By Judith Sudilovsky
Helping restore the roof of the Church of the Nativity is like touching a piece of the beginning of Christian history, said an Italian restorer who is heading work on the first phase of the long-awaited repairs.
“I am not a practicing religious person, but working on this church is very emotional,” said Marcello Piacenti, 53, the on-site project manager and a restorer with his family’s company, Piacenti Spa, which began the work in September. “I have restored many old churches in the world, but when I arrived here I knew I had arrived to the center of everything.”
More than five years in the planning and researching, the restoration of the church’s wooden beams and lead roof and its 38 windows represents the beginning of an ambitious project, said engineer Imad Nasser, technical representative of the Palestinian Authority’s national committee for the restoration of the Church of the Nativity. Nasser said that, two years ago, it was estimated that the repairs would cost $15 million, not including the construction management fees.

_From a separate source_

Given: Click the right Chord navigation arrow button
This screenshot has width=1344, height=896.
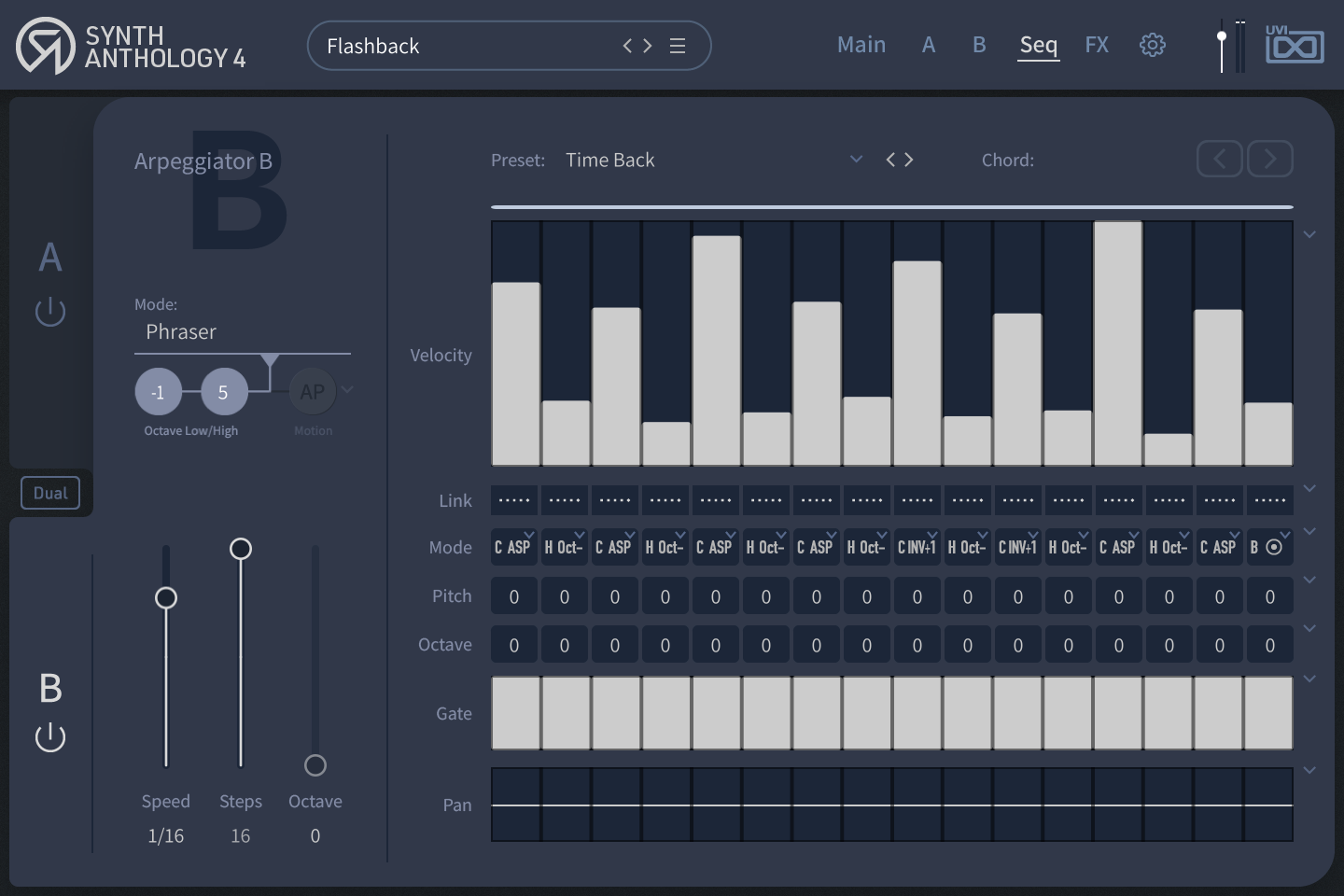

Repairs are being done in several phases, as the funds become available, he said, with essential repairs such as the roof given priority. The next stage will include the completion of protection of the stone facade of the external walls once the funds are acquired, he said, noting that more than $2.7 million is still needed for that phase.

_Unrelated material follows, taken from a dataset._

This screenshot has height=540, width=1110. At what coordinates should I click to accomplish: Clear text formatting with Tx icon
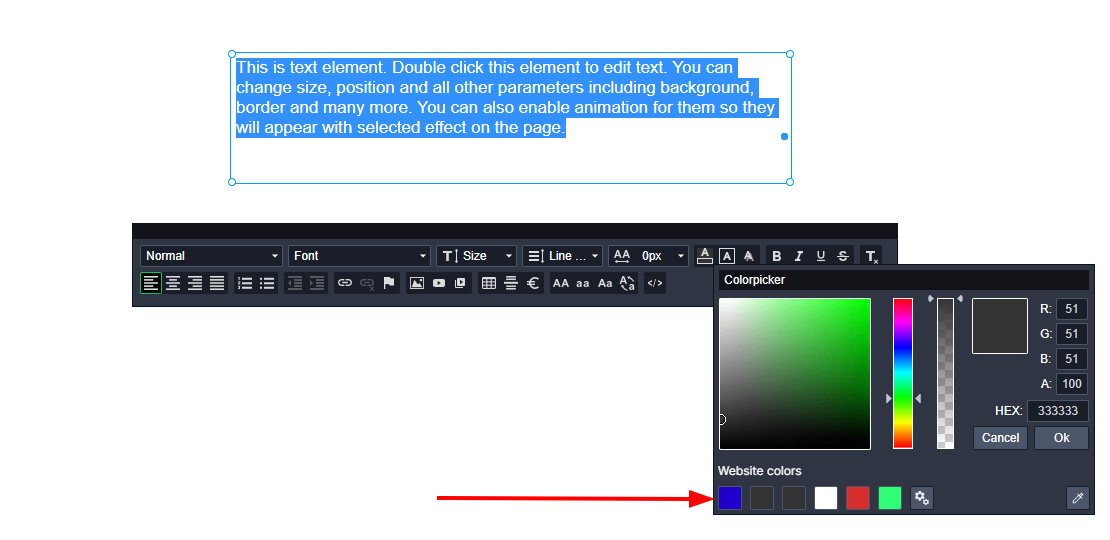tap(871, 256)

A member of the Franciscan order noted that members of the Catholic, Orthodox and Armenian churches, all of which have a presence at the Church of the Nativity, have agreed not to speak to the press in order to avoid any conflicts over sovereignty issues.
Though much care has been taken not to disturb the visitors and the church, Christmas pilgrims this year are being met with metal scaffolding, inside and outside, and protective wooden coverings around the marble columns inside the church.
Piacenti brought special steel scaffolding from Italy to assist in the repair of the wooden beams inside the slanted ceiling.
It will take the team of 10 Italian and five Palestinian workers about a year to complete their work, estimated Piacenti, whose grandfather began the family tradition of carpentry and restoration work. Piacenti and his four siblings made the tradition international.
Experts will analyze and study repairs throughout the restoration to assure the authenticity and quality of the work, he said.
The workers have already removed the wooden frames of many of the 50-year-old windows, some of which are pocked with bullet holes received during the intifada, when Palestinian gunmen holed up at the church and Israeli soldiers laid siege. The window frames will be replaced with Cyprus wood, and special glass that blocks ultraviolet light will be used for the windows to further protect the frescos and mosaics inside from the harsh Middle Eastern sun, said Piacenti.
The current windows are machine made and “are not good material,” Piacenti said, picking away at some of the rotting wood from one of the removed window frames. “But the wooden beams (from the ceiling) are from around the 1400s, from the time of Columbus, from … the Alps near Venice.”